L’incident remet en mémoire l’agression subie par Alexeï Navalny en 2017, lorsqu’une substance chimique jetée à son visage avait gravement brûlé sa rétine. Plusieurs mois de traitement (en partie à l’étranger) avaient été nécessaires pour que l’opposant récupère pleinement ses facultés visuelles. Difficile aussi de ne pas penser au décès dans d’atroces souffrances d’Alexandre Litvinenko, empoisonné en 2006 au polonium et de la tentative ratée l’année dernière contre Sergueï Skripal avec une substance neurotoxique.

Deux hommes horripilant Vladimir Poutine, tout comme l’opposant Boris Nemtsov, tué par balles en 2015 à deux pas du Kremlin. Le pouvoir russe dément avec vigueur toute implication dans ces attaques, et refuse de livrer à la justice britannique les suspects identifiés dans les deux affaires. Dans le cas de Boris Nemtsov, seuls les exécutants de l’assassinat ont été traduits en justice, tandis que le ou les commanditaires restent «inconnus». Montré du doigt, le Kremlin dénonce dans les accusations une «volonté occidentale de diffamer la Russie».

Répressions accrues

Les ennuis de santé d’Alexeï Navalny interviennent au moment où le pouvoir prend soin d’isoler le principal opposant à Vladimir Poutine dans un contexte de tensions politiques croissantes dans le pays. Des manifestations se répètent chaque samedi dans les rues de la capitale pour réclamer l’inclusion de candidats de l’opposition dans le système électoral russe. Le Kremlin et la mairie de Moscou font face à une mobilisation sans précédent de l’opposition depuis 2012.
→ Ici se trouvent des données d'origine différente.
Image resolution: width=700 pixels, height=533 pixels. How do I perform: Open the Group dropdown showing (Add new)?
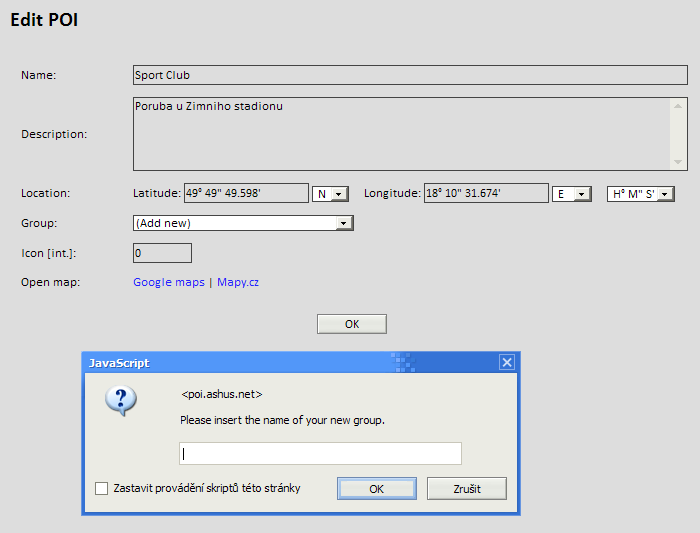click(243, 223)
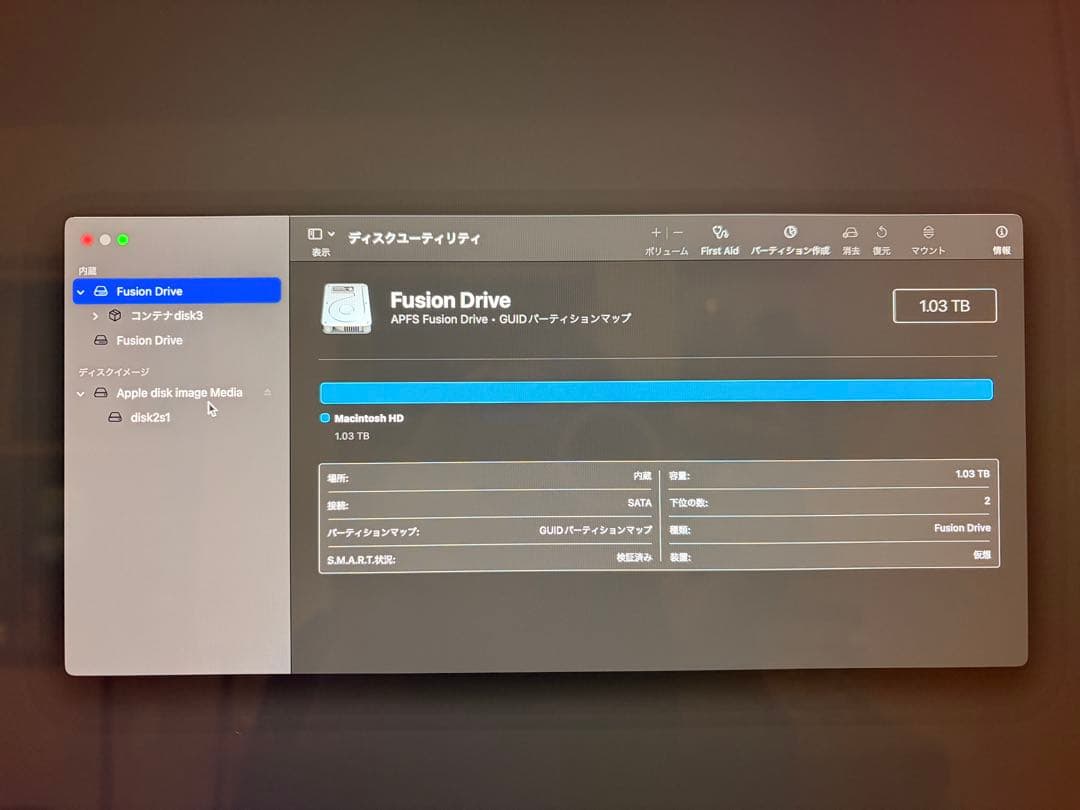1080x810 pixels.
Task: Click the blue Macintosh HD usage bar
Action: tap(655, 390)
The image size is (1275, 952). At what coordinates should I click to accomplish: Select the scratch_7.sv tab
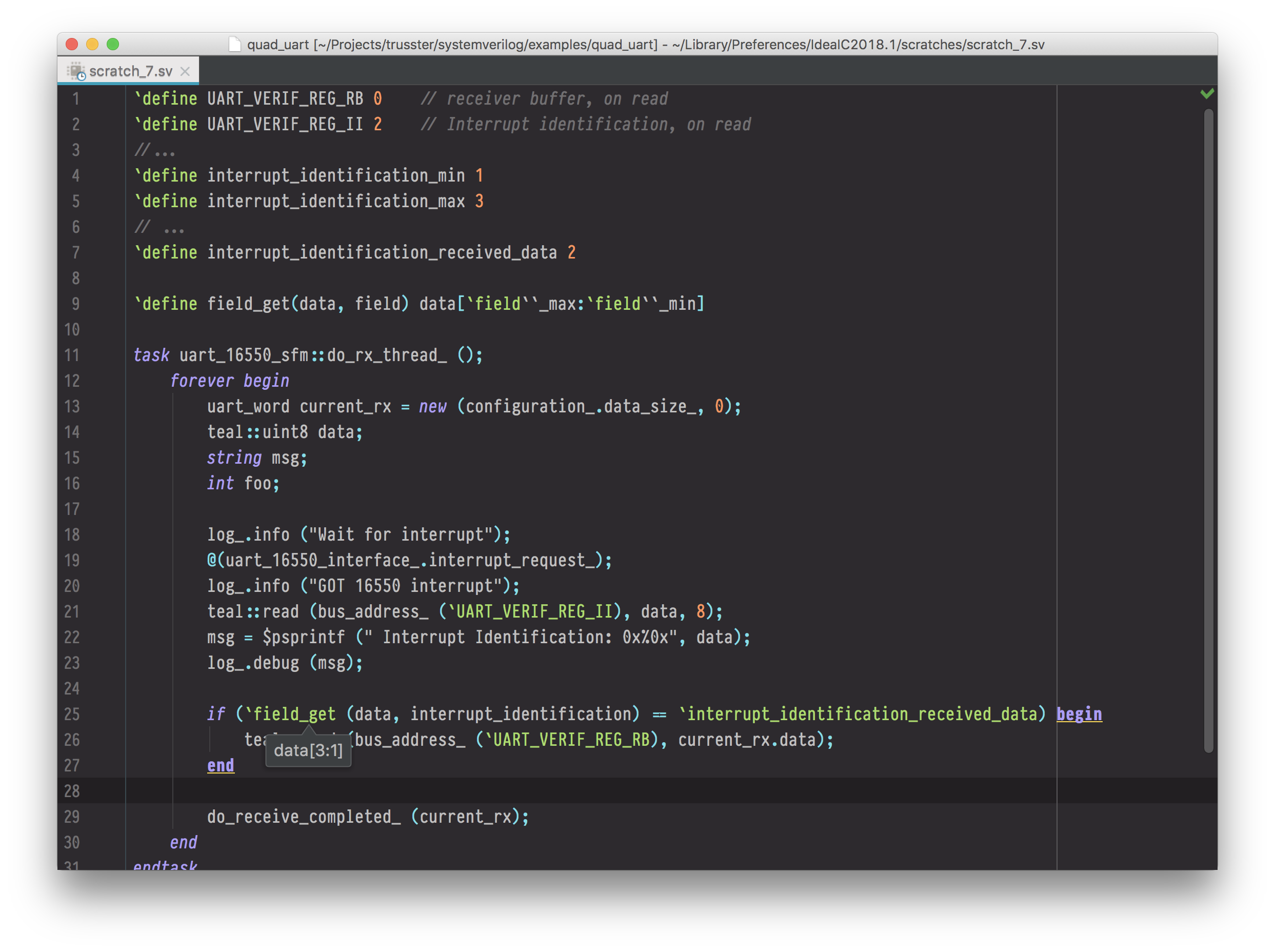coord(131,71)
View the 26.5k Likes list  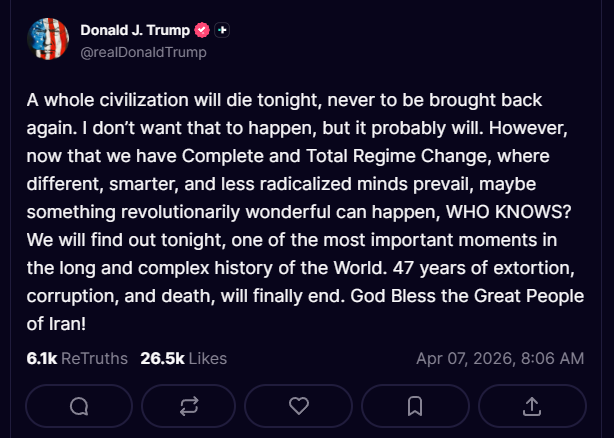183,358
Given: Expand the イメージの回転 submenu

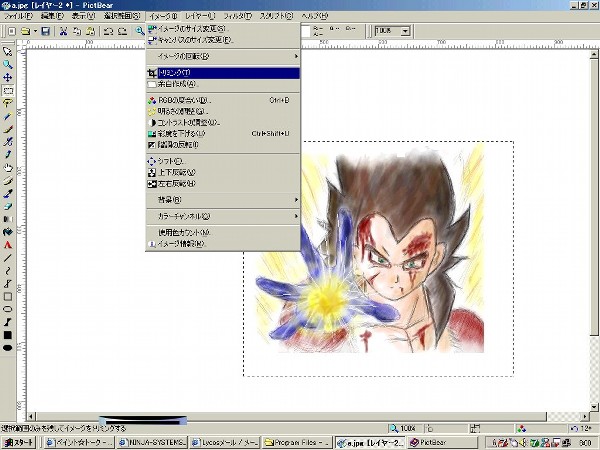Looking at the screenshot, I should point(221,56).
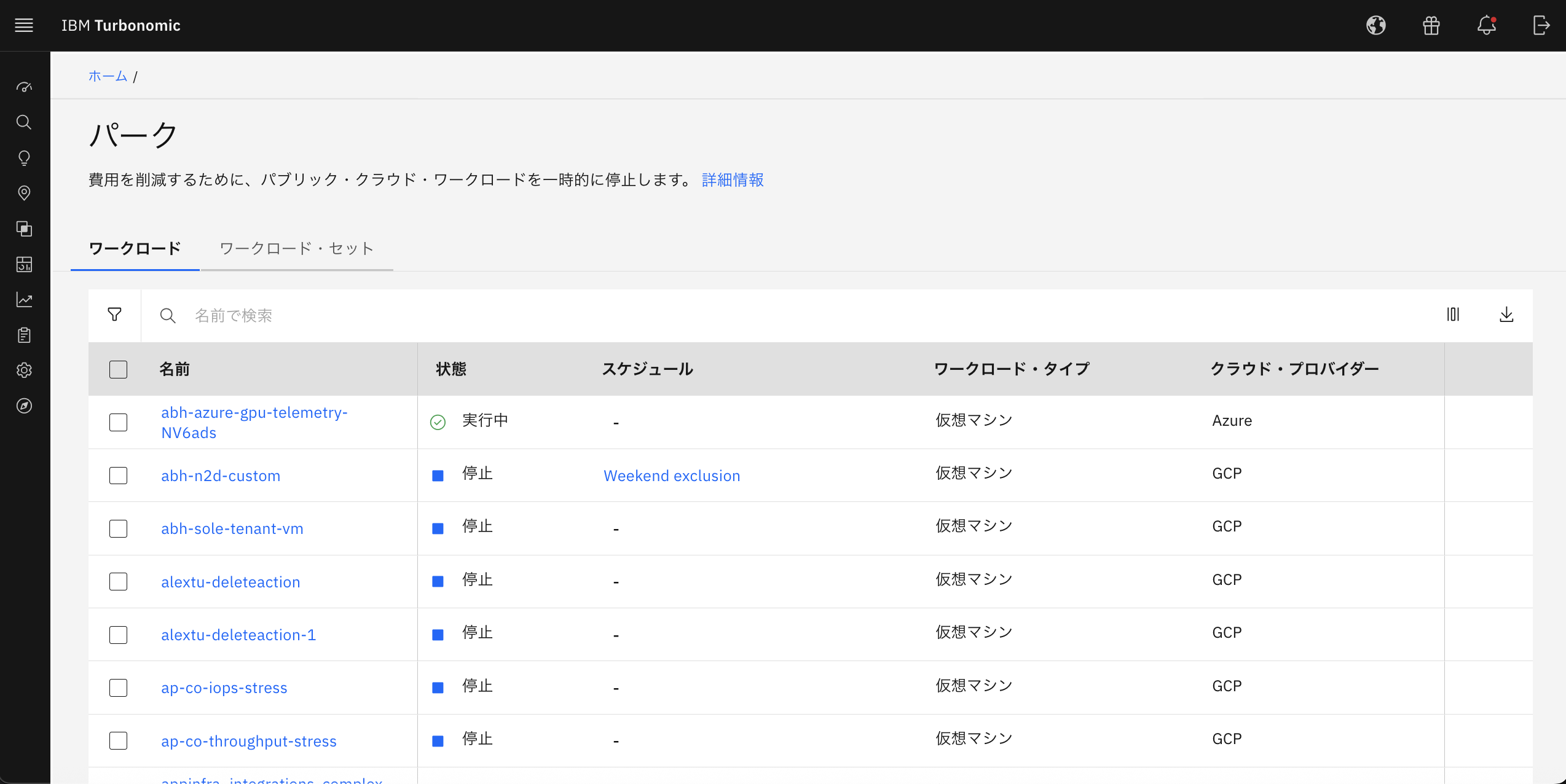This screenshot has width=1566, height=784.
Task: Click the location pin sidebar icon
Action: point(24,193)
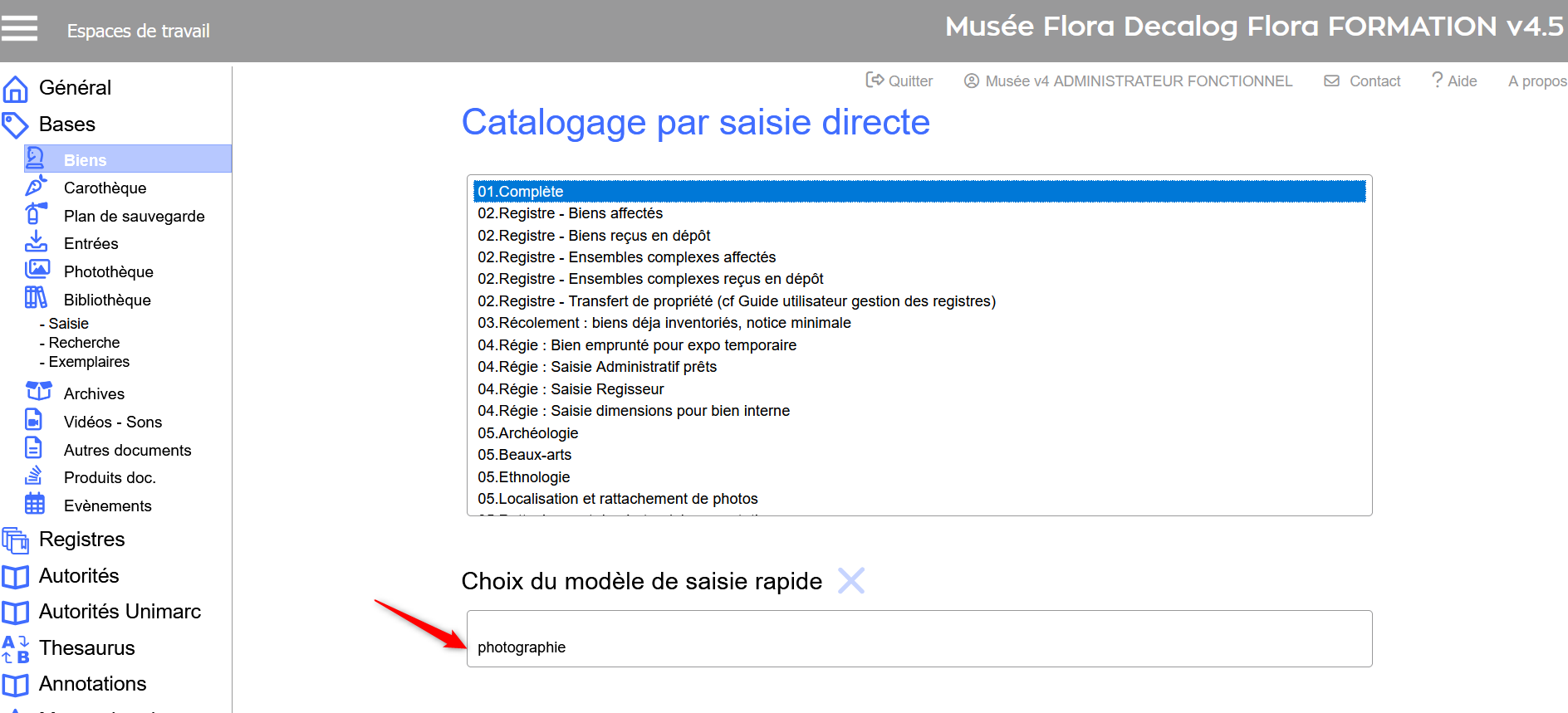Viewport: 1568px width, 713px height.
Task: Expand the Autorités Unimarc section
Action: [120, 612]
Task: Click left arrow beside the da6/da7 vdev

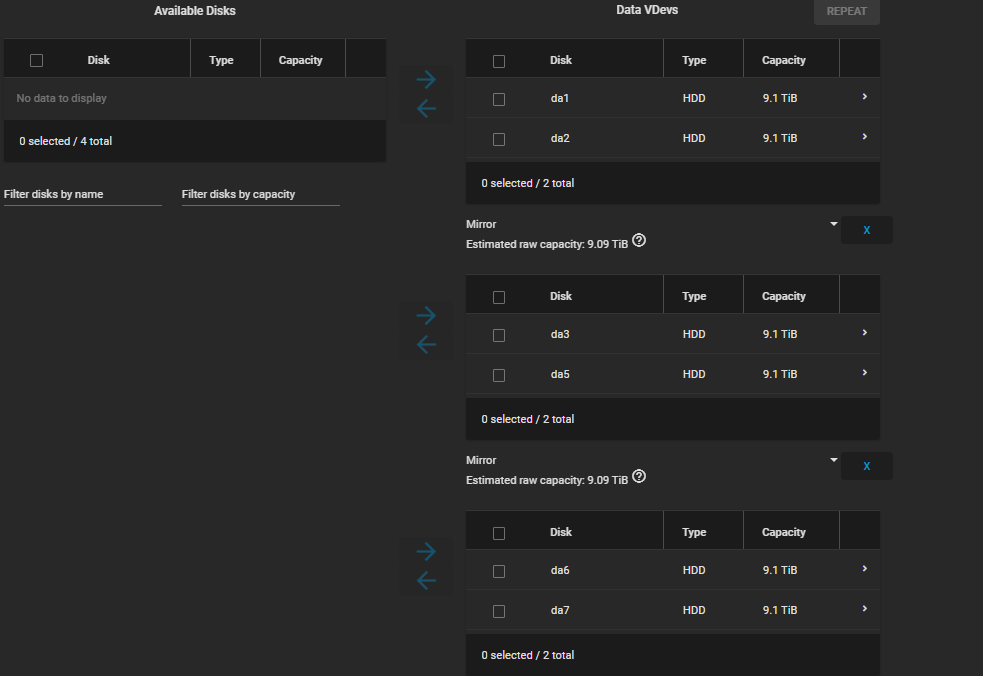Action: [426, 581]
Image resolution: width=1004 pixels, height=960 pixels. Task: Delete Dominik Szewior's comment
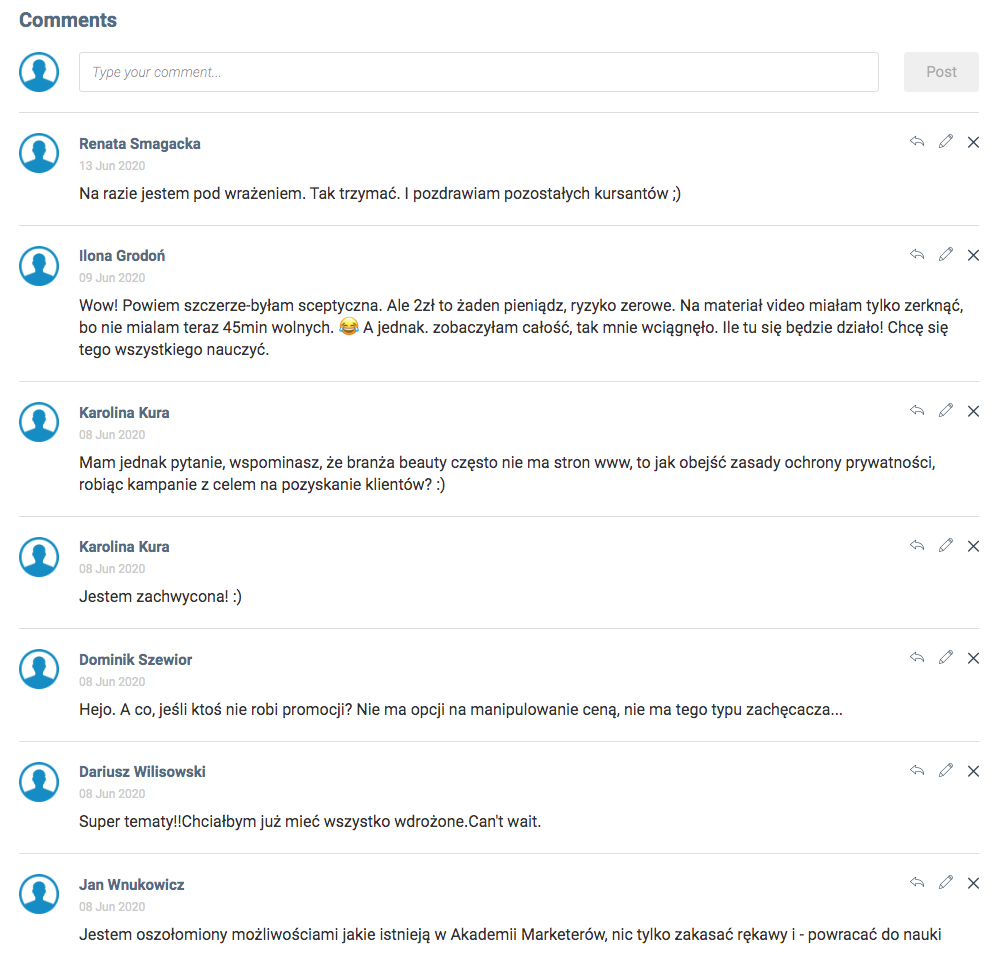click(x=973, y=658)
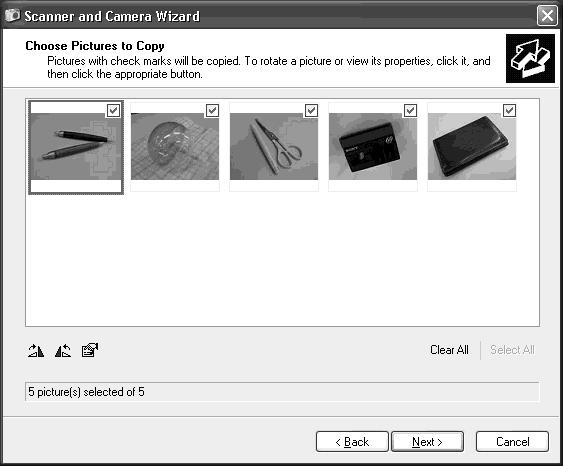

La répression politique s’étend aux autres leaders de l’opposition. Ilia Iachine et deux autres candidats au parlement de Moscou ont chacun reçu lundi une peine de 10 jours de prison, pour avoir appelé à manifester samedi prochain. Plus de 1200 manifestants ont été interpellés, souvent rudement, au cours de la manifestation interdite de samedi dernier dans le centre de Moscou. Vingt-sept d’entre eux font d’ores et déjà l’objet de poursuites pénales pour «violence à l’encontre des représentants des forces de l’ordre», sous un article qui leur fait risquer jusqu’à 10 ans de prison.